Les frontieres au prisme du genre II

22 nov. 2013
Centre Norbert Elias Centre de la Vieille Charité, 2 rue de la Charité, 13002 Marseille - Marseille (France)
La notion de genre, en affirmant la dimension sociale des identités sexuées a permis de repenser la personne en son entier. Cette dernière a pu être conçue comme un ensemble complexe et articulé de relations et de rôles sociaux. Le couple dichotomique masculin/féminin, et avec lui d’autres oppositions structurantes, se révèlent être des entités historiquement changeantes dont les frontières ne cessent d’être retravaillées. A la croisée de la tradition interactionniste et des études de genre, la journée d’étude organisée en 2012 avait permis d’illustrer la fécondité du concept de genre pour interroger les grands partages sociaux. Le genre constitue un exemple de frontière sociale particulièrement prégnante, et un concept analytique permettant de voir autrement les frontières, quelles qu’elles soient. Pour nous, lire la notion de frontière au prisme du genre, c’est tenir ensemble trois propositions : l’existence d’une frontière est toujours relative, et tributaire d’un processus : aucune frontière n’est donnée une fois pour toute ; les frontières sont le fruit d’activités collectives : les gens font et défont sans cesse diverses frontières sociales, par des opérations à la fois matérielles (répartir, organiser, ordonner les êtres et les choses) et discursives (assigner ou contester une place) ; étudier une frontière ce n’est pas chercher une ligne de démarcation fixe et univoque, mais prendre en compte un espace, une « zone frontière » dans laquelle, souvent, les partages dichotomiques s’avèrent problématiques.

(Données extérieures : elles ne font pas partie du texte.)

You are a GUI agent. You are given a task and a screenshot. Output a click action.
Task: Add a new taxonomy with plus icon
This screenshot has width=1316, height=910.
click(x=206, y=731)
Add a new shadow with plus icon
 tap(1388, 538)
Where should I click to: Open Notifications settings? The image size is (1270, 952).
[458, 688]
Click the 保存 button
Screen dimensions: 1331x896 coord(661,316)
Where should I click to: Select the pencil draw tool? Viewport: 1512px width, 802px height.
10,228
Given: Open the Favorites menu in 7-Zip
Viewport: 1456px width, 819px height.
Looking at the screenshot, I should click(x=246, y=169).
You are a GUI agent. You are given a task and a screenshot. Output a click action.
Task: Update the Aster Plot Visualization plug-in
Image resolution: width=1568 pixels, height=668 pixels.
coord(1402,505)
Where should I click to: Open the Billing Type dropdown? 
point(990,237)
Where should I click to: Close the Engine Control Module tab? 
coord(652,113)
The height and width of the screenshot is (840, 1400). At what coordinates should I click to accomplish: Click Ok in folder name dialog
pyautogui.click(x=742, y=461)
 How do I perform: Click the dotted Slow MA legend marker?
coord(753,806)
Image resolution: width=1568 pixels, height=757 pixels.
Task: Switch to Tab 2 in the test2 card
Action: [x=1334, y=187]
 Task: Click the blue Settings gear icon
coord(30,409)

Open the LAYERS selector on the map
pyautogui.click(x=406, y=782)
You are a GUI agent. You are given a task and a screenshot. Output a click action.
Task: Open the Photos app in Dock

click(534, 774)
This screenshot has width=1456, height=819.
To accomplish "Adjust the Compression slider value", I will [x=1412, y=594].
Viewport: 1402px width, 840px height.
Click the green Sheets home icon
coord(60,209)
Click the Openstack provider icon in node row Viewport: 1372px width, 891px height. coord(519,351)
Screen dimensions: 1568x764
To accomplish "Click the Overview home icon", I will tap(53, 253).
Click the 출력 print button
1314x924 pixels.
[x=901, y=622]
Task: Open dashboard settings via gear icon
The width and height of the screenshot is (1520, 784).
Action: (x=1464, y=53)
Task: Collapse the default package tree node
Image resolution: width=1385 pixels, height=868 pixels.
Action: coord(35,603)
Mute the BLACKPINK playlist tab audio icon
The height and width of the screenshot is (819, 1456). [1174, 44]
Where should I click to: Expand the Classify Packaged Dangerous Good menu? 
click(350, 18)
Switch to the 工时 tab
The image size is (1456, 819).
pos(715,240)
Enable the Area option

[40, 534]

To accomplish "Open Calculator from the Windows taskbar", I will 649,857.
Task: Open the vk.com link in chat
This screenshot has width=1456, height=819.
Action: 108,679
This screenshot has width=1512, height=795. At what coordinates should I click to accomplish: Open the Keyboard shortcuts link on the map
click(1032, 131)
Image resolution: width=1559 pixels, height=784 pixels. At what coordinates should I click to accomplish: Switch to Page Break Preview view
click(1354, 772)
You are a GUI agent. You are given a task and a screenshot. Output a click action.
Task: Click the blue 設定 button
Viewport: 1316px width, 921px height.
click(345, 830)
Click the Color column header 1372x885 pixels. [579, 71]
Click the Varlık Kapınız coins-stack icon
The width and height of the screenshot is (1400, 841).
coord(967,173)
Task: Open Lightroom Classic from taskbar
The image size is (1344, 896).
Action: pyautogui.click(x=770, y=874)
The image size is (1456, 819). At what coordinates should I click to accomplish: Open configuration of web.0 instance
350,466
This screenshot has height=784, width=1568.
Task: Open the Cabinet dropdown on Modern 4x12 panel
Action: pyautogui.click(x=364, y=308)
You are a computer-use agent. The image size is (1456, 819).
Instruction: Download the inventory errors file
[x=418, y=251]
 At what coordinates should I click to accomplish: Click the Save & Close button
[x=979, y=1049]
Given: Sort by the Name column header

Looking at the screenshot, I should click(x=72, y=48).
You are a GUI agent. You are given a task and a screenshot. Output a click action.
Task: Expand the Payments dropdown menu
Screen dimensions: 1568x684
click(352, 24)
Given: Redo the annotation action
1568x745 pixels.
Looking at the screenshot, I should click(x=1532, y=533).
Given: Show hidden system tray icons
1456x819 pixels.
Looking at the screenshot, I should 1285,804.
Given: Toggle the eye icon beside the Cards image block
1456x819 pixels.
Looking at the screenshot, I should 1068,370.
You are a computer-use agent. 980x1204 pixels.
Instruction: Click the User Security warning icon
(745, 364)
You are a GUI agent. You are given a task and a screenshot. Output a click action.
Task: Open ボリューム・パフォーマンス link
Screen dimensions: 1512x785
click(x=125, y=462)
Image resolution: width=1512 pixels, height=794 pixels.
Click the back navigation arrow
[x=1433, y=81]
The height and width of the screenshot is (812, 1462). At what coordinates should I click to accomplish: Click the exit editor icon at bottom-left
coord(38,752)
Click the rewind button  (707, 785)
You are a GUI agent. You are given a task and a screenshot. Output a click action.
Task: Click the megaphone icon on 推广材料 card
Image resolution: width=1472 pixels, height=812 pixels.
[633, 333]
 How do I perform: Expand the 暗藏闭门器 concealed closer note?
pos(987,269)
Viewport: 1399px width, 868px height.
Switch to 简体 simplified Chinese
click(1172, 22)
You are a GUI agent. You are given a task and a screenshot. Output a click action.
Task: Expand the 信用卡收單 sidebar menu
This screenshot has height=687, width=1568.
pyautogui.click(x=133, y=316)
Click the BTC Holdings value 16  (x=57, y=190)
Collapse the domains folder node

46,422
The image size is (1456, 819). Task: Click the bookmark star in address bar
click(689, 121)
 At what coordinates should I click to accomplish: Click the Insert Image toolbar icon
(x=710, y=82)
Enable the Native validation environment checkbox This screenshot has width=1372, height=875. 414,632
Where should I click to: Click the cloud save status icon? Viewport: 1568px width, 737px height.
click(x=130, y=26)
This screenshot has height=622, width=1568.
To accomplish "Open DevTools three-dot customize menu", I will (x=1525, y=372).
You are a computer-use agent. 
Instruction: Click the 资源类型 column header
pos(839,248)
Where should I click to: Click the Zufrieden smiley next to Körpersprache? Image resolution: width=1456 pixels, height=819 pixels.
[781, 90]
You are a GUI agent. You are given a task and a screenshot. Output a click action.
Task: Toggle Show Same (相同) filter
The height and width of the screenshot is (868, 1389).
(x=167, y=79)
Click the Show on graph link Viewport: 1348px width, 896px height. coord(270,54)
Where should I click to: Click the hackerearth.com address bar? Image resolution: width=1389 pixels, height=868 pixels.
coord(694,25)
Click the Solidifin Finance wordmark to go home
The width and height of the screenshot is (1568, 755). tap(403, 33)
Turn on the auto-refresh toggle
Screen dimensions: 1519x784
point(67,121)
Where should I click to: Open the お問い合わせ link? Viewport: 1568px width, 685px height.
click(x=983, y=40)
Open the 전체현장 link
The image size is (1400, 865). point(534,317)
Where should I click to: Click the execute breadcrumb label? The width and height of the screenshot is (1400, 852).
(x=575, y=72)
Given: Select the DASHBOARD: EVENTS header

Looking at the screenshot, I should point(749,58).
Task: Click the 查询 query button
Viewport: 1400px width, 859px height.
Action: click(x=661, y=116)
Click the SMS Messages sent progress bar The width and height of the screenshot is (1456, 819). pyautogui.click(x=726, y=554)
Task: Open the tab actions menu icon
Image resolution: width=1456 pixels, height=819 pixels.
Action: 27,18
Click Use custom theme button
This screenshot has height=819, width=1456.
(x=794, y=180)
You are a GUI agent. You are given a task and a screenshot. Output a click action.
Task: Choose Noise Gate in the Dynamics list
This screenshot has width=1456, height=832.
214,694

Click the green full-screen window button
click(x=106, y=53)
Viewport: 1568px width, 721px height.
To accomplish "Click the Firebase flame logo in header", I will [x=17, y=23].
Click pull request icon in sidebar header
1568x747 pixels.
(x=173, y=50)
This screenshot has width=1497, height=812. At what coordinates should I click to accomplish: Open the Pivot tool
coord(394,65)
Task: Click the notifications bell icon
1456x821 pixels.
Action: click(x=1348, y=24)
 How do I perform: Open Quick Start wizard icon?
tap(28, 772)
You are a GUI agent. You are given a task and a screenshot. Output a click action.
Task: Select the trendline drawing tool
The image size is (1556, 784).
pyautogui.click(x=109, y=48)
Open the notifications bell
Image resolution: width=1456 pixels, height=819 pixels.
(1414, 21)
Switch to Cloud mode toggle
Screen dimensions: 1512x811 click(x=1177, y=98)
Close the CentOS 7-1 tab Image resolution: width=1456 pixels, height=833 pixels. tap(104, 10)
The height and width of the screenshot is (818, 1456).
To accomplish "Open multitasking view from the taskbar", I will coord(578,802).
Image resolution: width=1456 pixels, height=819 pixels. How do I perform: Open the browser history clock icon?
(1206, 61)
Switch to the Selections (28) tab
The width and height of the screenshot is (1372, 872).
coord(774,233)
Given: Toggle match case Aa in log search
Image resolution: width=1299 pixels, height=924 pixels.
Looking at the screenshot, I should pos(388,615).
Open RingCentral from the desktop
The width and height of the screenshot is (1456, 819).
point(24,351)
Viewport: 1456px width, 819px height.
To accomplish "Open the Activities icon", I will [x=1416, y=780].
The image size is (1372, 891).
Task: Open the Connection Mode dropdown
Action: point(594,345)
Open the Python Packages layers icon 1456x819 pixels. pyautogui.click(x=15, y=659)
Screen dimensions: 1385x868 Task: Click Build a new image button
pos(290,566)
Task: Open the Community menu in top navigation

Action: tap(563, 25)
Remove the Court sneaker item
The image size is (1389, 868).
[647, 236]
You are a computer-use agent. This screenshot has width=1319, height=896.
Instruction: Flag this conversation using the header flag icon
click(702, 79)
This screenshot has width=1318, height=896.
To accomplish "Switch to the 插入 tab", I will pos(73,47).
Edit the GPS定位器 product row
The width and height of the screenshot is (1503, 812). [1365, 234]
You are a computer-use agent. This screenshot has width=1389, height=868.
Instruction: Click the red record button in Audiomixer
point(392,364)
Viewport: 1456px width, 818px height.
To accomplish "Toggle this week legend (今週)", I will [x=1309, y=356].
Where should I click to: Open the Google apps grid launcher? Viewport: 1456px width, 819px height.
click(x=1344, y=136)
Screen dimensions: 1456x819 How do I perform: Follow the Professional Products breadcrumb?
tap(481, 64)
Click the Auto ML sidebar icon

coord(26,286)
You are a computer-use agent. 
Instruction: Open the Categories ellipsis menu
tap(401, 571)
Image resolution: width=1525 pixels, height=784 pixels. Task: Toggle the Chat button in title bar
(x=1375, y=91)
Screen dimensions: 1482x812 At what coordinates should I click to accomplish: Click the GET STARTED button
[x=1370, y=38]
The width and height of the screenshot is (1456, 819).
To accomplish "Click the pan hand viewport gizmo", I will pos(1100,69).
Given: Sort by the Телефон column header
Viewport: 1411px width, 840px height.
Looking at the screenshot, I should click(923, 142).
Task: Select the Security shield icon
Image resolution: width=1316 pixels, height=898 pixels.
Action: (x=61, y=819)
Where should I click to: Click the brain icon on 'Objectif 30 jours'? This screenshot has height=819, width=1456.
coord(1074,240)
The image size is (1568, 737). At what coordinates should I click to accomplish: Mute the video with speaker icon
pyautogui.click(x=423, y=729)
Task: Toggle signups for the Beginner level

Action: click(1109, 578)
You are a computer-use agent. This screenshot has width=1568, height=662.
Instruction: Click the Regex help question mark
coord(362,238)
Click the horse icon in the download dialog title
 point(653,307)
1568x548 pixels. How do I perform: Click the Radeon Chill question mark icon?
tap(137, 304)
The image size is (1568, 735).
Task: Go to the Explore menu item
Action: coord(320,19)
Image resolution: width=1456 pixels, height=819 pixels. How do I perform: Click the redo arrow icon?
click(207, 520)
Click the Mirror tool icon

Les communications discutées lors de la première journée « Les frontières au prisme du genre », en mars 2012 (http://efigies-ateliers.hypotheses.org/923), ont permis de décrire comment les activités sociales travaillent des partages en partie instables et marqués par des zones de flous. Par l'élaboration d'un regard raciste et sexiste dans les sciences médicales françaises, par la négociation des statuts juridiques dans le quotidien de couples palestiniens, ou par le jeu entre parenté et amitié dans la succession des rites matrimoniaux au Mexique, actrices et acteurs sociaux manipulent le partage dichotomique masculin/féminin.